With its CEO Ed Bastian calling it “….an investment in Delta’s future”, the Atlanta-based airline has announced agreements that will add 29 used Boeing 737-900ERs and seven used Airbus A350-900s to its fleet. Delta has a long history of entering into lucrative contracts for previously owned aircraft, while at the same time improving fuel efficiency with newer aircraft replacing older ones such as the Boeing 777, MD-88 and MD-90.
Delta also continues to receive new aircraft such as the narrow body Airbus A220 into its fleet along with another 25 A321neo (new engine option) aircraft, which over time will replace older Boeing 757s and Airbus A320s. Northwest Airlines, which merged with Delta in 2008, was the launch customer in 1986 for Airbus in the U.S. when it ordered the A320 to replace outdated Boeing 727s. Delta inherited these aircraft when the merged was finalized.

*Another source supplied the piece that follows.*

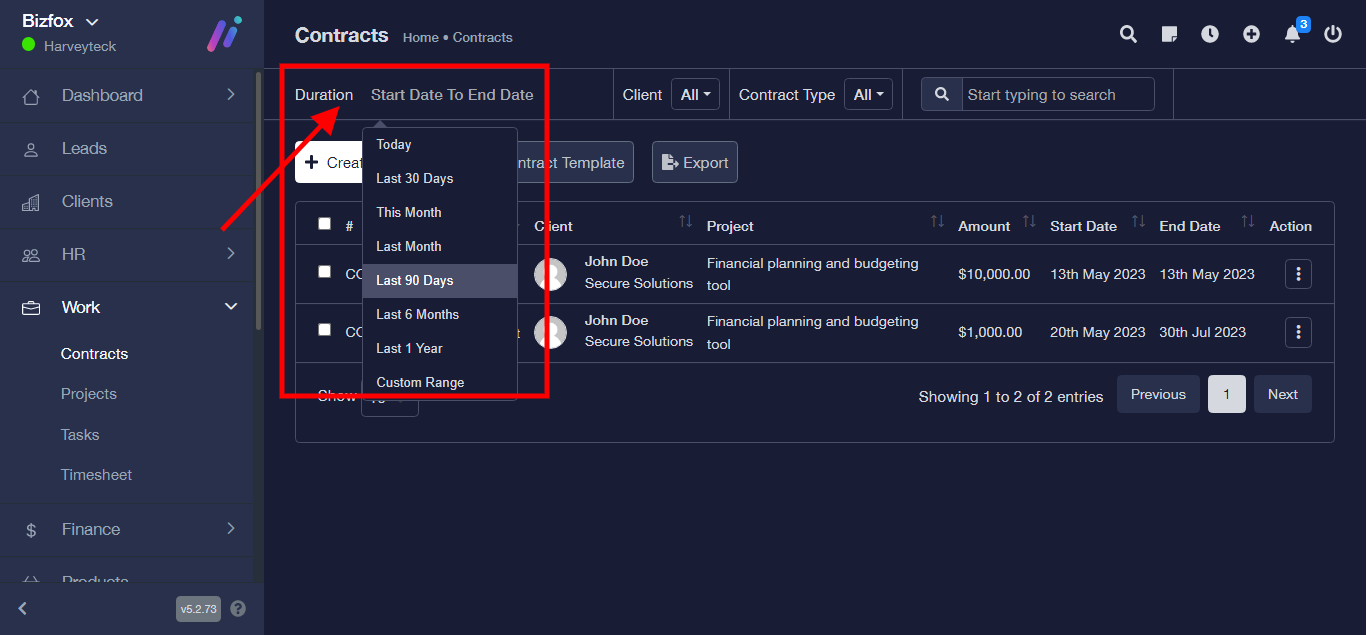
Task: Sort table by Amount column arrows
Action: 1029,222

The added Boeing 737-900ERs (extended range) ideally complement Delta’s current fleet of 77 Boeing 737-800s and 159 existing -900ERs. The A350s have become the carrier’s flagship aircraft, replacing its Boeing 747s and 777s which have all been retired. Over time the A350, of which Delta currently has 15 with 25 on order, will surpass its existing fleet of 43 Airbus A330s
Delta’s current fleet includes more than 800 aircraft ranging in age from nearly new (A220), to 23-25 years of age (Boeing 757, 767 and Airbus A320). The airline plans to continue its ongoing process of modernization while it improves fuel burn and upgrades its customer experience with more current aircraft.

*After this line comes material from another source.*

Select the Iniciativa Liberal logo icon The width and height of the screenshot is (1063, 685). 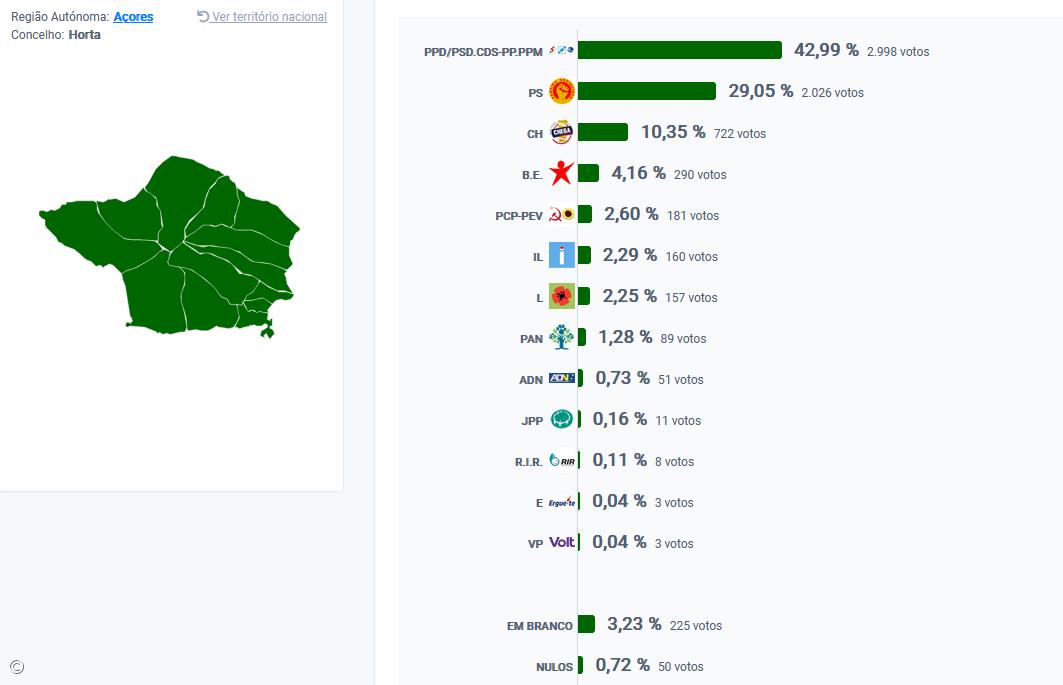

Luckily, with Delta’s Minneapolis-St. Paul International Airport hub continuing to grow with new routes and additional flights, MSP travelers will be able to experience more of these aircraft in the not too distant future. Delta flies to more than 120 destinations daily from the Twin Cities, including all major cities as well as international destinations in Canada, Mexico and Europe. Flights to Asia are projected to resume when COVID-19 travel restrictions allow.